By Ellen Wulfhorst and Svea Herbst-Bayliss
NEW YORK/BOSTON (Reuters) - Investigators probing the failed Times Square bombing arrested several people during raids in New York, Boston and Philadelphia suburbs on Thursday, but officials said there was no new attack threat.
Three people were taken into federal custody for alleged immigration violations in the raids, said authorities, who would not elaborate on any link between those detained and the incident on May 1, when a car containing a crude bomb was found parked in the busy New York neighbourhood.
"Just this morning, we executed search warrants in several locations ... in connection with the investigation into the attempted bombing," Attorney General Eric Holder told the House Judiciary Committee in Washington.
"The searches are the product of evidence that has been gathered in the investigation since the attempted Times Square bombing and do not relate to any known immediate threat to the public or active plot against the United States," he said.

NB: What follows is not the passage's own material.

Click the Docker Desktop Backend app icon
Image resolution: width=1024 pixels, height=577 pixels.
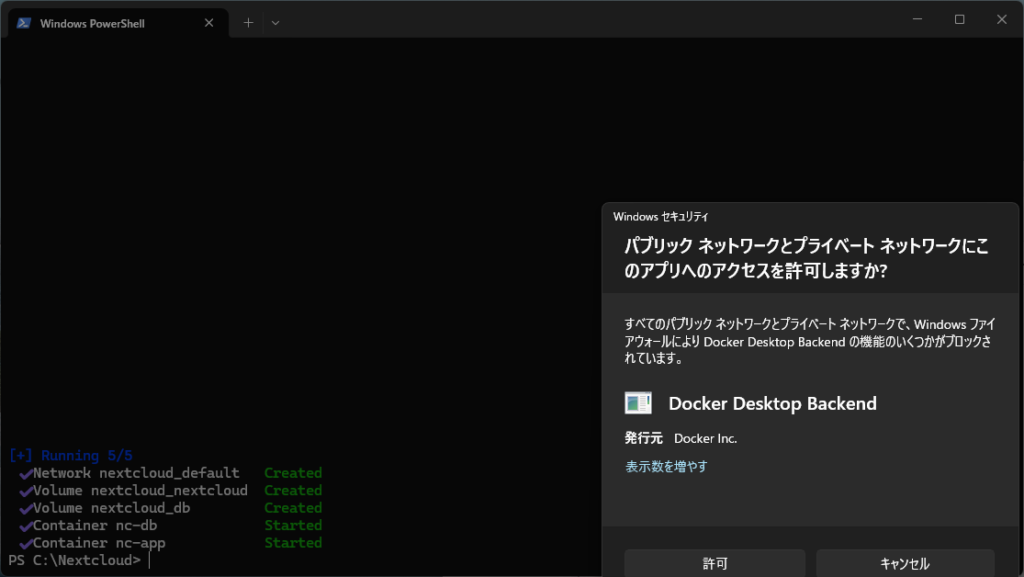(638, 403)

Three people were taken into custody for alleged immigration-related violations, according to the U.S. Attorney's Office in New York and the U.S. Immigration and Customs Enforcement (ICE) in Washington.
The New York searches occurred in the towns of Shirley and Centereach on suburban Long Island, while the searches in New Jersey took place in Cherry Hill and in Camden, not far from Philadelphia. A law enforcement source said the New Jersey raids took place at a residence and a print shop.

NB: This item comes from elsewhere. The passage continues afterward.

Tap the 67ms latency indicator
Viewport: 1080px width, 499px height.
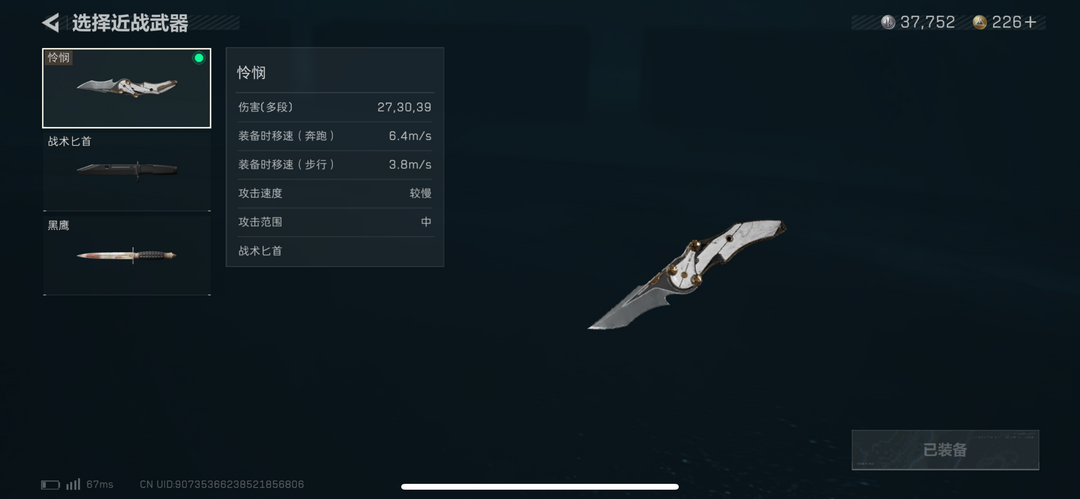(x=100, y=485)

The FBI said there were no arrests in New York or in New Jersey.
An FBI source said there was also a raid in Maine, though ICE officials did not immediately confirm this.
STEPPED-UP SURVEILLANCE
The Boston-area searches occurred at a house in Watertown, where two people were known to have been taken into custody, and a gasoline station in affluent Brookline.

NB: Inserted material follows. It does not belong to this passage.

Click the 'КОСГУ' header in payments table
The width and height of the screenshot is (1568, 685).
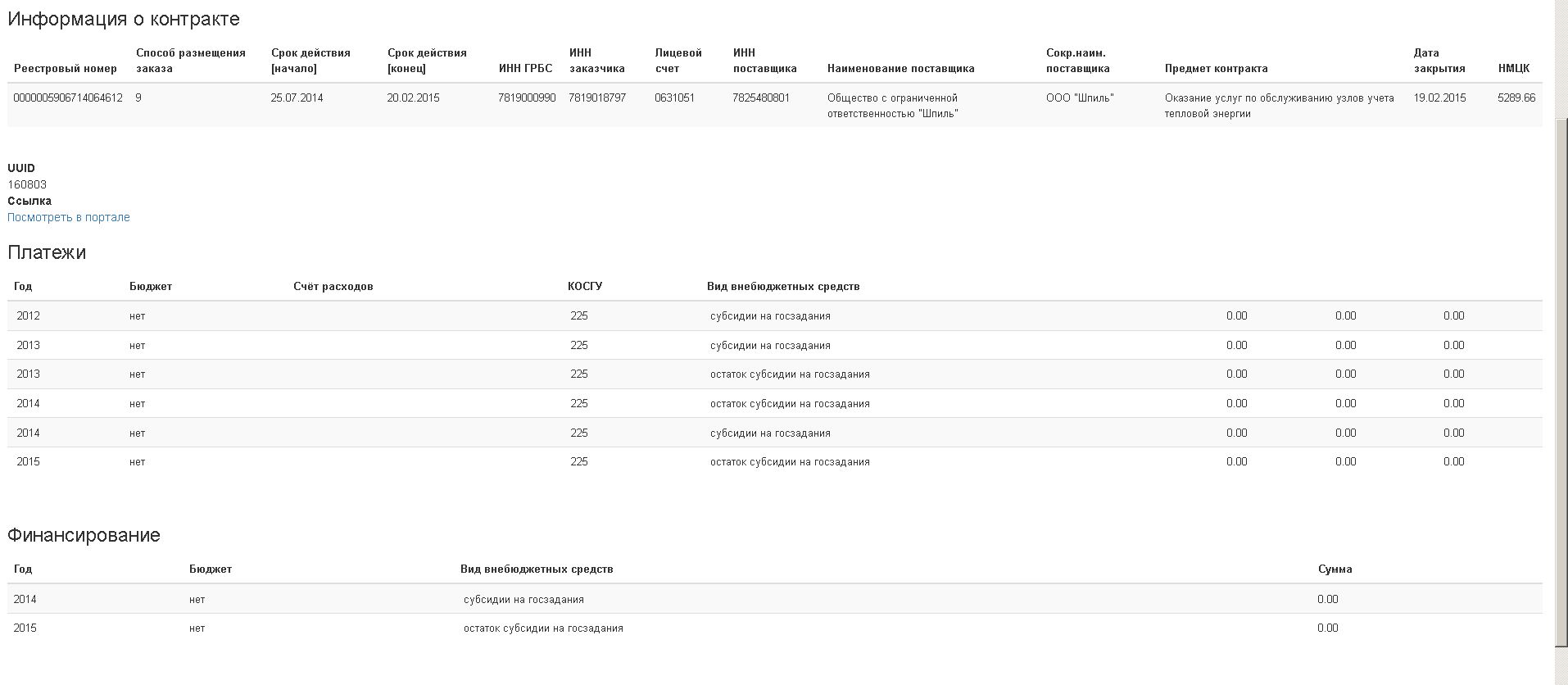click(x=585, y=287)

Federal agents could be seen carrying boxes, envelopes and a crowbar out of the multifamily building in Watertown, a working-class town with a large Middle-Eastern community.
The people taken into custody had been under surveillance for some time, said Col. Marian McGovern of the Massachusetts State Police, but she declined to say for how long.
Authorities have stepped up surveillance during large public gatherings such as sporting events since the failed Times Square bombing, McGovern said at a Boston news conference.
Governor Deval Patrick added: "There is no basis for believing there is a threat to the people of Massachusetts."
Vincent Lacerra, who lives across the street from the searched home in Watertown, said he heard a commotion outside at about 6 a.m. (1000 GMT) and the words, "FBI! Don't move, put your hands up!"
He said he saw some 20 agents with guns drawn, and a man was taken from the house and put into an ICE van.
The searches come in the wake of the arrest of Pakistani-American Faisal Shahzad, who was detained aboard a Dubai-bound jetliner two days after the crude car bomb was found parked in Times Square.
He has been charged with attempting to use a weapon of mass destruction and trying to kill and maim people.
Shahzad, 30, who was born in Pakistan and became a U.S. citizen last year, has admitted to the failed plot and to receiving bomb-making training in a Taliban and al Qaeda stronghold in Pakistan, prosecutors said, but he claims to have acted alone.
Investigators are looking at possible links to the Pakistani Taliban and a Kashmiri Islamist group.
The Pakistani Taliban claimed responsibility for the failed bombing attempt. If proven, it would be the group's first act in the United States.